Wat we nu nog nodig hebben is een tabel van Vertrouwelijkheden: wie mag welke informatie inzien? Daarvoor gebruiken we bijvoorbeeld de active directory van Windows.

Laten we het leven simpeler maken. Dat bespaart veel werk en kosten. Moet je toch eens zien wat een geld we verkwisten aan systemen, waarbij we pakketten van eisen laten schrijven zo dik als telefoonboeken. En nog kunnen we belangrijke documenten niet terugvinden.

Dienstverlening begint bij handelen en daarbij moeten we bureaucratie vermijden. Probeer dus documenten te vermijden, handel zo direct mogelijk zaken af.

Is vastlegging van feiten, meningen en conclusies nodig, leg deze dan vast in een document. Zorg dus dat je documenten opmaakt met zo mogelijk een herkenbare, vaste formuliervorm en waarin staat wie het opmaakt, waarover het gaat (welke persoon, welke locatie, welke gebeurtenis). Laat deze gegevens niet over aan databasesystemen, die steeds wisselen. Zorg dat je de documenten goed beschrijft, zo geautomatiseerd mogelijk, door gegevens uit je DMS direct in de uitgaande brief over te nemen bijvoorbeeld. Zorg dat de metadata van documenten in de documenten zelf zitten, en niet in een ander systeem. Op basis daarvan kunnen dan zoekmachines indexen aanmaken, en ook in de zoekmachine ben je onafhankelijk. Zo heb je nooit conversieproblemen wanneer je naar een andere leverancier zou overstappen; nu zit je vaak in een lock-in of heb je te maken met een dure conversie, die vaak zelfs niet alle gegevens overneemt.
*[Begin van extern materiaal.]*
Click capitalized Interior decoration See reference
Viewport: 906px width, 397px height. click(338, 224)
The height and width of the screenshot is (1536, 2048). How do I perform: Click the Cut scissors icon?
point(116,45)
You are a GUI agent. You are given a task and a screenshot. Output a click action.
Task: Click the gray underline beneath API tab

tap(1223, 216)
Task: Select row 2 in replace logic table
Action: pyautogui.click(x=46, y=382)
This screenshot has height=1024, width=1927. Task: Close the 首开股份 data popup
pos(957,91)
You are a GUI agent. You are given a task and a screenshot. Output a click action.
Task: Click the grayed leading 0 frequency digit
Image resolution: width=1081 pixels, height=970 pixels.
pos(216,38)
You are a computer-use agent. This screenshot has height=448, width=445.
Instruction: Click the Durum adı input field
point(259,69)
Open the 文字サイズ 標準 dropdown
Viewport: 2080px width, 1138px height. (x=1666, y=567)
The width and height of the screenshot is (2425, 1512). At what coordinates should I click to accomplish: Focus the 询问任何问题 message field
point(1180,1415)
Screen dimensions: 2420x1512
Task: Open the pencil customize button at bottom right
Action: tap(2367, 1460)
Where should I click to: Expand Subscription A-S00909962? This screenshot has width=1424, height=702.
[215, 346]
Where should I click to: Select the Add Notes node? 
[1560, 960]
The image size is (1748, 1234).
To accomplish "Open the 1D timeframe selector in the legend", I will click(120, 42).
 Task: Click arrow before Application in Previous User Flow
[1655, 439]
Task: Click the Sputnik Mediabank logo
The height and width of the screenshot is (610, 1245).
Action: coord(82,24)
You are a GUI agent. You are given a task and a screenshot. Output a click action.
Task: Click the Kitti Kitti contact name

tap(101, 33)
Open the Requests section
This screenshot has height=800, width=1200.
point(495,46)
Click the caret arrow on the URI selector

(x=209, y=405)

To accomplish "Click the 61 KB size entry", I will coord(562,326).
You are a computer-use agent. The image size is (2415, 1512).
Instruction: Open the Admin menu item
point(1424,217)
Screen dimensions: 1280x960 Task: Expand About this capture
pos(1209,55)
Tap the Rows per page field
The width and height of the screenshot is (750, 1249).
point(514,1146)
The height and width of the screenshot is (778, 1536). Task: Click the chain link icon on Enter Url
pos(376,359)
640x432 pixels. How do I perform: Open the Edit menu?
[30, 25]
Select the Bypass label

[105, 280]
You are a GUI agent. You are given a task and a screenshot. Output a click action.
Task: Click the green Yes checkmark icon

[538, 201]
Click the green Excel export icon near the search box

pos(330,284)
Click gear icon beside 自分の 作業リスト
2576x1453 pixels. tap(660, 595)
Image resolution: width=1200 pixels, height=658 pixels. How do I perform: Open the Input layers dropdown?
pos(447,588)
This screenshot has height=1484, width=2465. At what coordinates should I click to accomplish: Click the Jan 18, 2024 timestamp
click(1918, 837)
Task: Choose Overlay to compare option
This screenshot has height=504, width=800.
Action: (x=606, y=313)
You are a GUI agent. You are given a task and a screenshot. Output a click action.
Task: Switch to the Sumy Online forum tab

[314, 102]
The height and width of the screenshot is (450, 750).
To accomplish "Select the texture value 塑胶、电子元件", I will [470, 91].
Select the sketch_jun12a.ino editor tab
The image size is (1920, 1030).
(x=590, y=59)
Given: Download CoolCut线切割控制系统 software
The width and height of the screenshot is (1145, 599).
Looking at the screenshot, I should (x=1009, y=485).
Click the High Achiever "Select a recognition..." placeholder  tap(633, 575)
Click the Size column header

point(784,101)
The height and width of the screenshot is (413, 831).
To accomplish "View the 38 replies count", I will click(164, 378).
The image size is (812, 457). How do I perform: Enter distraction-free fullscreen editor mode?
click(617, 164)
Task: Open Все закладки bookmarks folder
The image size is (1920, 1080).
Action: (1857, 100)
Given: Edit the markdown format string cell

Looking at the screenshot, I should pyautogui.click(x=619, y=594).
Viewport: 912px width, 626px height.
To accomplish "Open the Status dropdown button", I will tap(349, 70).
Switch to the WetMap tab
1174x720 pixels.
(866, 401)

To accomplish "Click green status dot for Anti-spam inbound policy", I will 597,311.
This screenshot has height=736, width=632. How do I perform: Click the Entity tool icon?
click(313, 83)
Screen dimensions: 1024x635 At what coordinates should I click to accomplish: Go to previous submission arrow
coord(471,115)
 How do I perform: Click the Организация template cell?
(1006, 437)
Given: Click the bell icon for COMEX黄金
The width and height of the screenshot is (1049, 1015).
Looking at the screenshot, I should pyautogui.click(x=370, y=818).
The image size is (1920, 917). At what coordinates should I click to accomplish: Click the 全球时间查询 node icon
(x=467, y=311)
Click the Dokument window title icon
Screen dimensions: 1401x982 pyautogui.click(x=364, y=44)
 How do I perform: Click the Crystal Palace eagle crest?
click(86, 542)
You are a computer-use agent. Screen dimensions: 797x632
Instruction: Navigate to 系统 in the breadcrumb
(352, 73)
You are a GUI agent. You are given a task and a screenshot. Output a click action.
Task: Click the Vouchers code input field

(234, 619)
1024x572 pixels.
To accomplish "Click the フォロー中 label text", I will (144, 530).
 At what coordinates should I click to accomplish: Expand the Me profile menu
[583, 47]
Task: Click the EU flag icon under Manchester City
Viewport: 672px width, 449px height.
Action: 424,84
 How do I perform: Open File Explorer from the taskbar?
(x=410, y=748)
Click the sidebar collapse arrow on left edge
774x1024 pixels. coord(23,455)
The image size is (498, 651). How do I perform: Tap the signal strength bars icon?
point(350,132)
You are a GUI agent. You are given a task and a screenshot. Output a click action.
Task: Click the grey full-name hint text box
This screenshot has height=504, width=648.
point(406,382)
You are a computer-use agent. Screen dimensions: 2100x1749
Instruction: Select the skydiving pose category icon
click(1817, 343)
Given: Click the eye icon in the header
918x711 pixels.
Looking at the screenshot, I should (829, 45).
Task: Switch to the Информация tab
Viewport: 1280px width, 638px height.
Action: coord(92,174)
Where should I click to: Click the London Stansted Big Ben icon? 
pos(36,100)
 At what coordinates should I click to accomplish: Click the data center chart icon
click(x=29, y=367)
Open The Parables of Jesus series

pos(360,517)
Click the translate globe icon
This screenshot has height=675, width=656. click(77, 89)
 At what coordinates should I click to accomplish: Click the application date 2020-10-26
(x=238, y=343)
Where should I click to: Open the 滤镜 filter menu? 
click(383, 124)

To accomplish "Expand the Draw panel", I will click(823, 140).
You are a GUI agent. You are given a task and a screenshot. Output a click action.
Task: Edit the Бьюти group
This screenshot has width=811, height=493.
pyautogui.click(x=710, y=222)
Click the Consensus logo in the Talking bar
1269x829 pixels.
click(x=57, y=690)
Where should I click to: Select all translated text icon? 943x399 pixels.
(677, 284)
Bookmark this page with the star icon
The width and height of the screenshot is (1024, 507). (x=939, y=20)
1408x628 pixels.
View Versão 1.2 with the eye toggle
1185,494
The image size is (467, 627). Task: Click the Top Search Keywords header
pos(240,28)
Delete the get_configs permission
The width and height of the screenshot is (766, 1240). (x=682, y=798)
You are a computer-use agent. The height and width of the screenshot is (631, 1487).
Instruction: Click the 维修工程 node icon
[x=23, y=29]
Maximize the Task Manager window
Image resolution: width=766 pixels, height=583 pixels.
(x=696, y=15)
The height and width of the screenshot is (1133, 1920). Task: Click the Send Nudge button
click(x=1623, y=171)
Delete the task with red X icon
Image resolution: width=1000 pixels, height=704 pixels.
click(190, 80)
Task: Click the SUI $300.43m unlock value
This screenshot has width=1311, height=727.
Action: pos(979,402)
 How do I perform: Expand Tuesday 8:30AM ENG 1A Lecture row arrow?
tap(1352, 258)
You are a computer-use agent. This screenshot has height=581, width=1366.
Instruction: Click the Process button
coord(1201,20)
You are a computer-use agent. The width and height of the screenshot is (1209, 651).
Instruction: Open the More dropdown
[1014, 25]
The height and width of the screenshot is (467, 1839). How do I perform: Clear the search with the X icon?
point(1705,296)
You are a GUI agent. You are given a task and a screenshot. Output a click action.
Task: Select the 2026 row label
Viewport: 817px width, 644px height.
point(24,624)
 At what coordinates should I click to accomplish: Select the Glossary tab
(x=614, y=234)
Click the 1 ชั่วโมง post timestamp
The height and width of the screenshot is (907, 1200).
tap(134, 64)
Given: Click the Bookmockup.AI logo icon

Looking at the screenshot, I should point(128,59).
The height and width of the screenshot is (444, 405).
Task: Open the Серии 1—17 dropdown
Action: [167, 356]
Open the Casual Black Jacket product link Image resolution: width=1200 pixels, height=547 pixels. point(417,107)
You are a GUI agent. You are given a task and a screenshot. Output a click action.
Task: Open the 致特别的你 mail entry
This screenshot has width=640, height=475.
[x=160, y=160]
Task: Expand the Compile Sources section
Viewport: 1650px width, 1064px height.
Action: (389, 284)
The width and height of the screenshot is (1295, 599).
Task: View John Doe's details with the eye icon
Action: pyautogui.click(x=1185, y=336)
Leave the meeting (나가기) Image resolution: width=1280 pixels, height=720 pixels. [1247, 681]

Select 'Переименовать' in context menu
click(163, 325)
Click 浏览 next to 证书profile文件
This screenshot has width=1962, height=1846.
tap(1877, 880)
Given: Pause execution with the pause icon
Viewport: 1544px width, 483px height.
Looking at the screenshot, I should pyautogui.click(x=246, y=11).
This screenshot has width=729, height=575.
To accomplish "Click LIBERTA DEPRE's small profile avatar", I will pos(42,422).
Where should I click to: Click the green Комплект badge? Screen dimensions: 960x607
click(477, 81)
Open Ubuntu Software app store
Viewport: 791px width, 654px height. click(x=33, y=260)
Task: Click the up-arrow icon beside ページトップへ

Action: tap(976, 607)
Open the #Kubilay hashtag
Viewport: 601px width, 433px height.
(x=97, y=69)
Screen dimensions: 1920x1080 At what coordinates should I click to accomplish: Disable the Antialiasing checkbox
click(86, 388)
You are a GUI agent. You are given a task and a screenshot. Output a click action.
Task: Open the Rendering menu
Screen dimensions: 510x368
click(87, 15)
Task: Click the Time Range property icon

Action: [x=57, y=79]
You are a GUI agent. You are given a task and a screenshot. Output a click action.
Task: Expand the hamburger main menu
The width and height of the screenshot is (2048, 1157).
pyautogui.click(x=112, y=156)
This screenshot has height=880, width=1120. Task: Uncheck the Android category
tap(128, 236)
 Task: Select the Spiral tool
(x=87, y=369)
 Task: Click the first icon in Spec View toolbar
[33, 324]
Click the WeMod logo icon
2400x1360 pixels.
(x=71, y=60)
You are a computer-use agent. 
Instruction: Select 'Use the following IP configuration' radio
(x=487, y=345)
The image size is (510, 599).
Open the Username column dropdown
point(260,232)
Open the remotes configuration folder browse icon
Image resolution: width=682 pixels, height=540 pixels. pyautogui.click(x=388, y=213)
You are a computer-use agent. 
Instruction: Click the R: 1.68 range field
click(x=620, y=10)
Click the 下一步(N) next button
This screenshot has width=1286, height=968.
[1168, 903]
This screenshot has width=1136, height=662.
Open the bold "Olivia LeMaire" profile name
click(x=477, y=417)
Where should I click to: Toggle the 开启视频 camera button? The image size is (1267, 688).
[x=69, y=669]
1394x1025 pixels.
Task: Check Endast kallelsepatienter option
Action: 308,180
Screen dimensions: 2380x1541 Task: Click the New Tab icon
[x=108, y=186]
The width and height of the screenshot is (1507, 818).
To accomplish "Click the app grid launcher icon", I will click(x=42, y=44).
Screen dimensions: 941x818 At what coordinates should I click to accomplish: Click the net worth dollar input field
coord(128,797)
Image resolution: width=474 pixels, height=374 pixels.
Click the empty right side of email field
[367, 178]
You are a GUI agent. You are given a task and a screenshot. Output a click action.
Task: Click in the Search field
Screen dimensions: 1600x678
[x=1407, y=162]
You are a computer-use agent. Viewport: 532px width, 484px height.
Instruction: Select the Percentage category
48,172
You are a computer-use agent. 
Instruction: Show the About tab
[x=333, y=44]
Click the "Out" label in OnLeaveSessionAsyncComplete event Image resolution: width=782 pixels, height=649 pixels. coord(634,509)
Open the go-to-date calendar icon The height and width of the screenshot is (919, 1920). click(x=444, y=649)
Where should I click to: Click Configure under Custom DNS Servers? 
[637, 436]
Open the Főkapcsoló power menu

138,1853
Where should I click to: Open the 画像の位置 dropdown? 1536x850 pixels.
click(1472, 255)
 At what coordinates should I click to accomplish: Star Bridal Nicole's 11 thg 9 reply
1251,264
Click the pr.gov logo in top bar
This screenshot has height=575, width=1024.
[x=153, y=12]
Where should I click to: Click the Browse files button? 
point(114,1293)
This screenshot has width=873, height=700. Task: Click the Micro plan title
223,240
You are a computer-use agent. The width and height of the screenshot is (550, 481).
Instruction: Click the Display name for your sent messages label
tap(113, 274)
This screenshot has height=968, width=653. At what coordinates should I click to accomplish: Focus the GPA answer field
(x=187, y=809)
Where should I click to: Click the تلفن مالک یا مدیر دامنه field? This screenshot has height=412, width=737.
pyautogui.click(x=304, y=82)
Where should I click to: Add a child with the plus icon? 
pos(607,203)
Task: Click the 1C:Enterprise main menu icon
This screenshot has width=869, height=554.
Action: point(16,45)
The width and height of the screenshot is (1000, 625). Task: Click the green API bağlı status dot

Maar dan zijn we er nog niet. Waar blijft de inbreng van gebruikers? Laat iemand die een document opstelt daar zelf tags aan toevoegen, eigen trefwoorden. Geef daar ruimte voor in systemen. Dat is echter korte termijnpolitiek, want tags worden vergeten en veranderen in de tijd.

De LATCH-gegevens blijven staan als een huis, waarmee de duurzame toegankelijkheid sterk wordt bevorderd.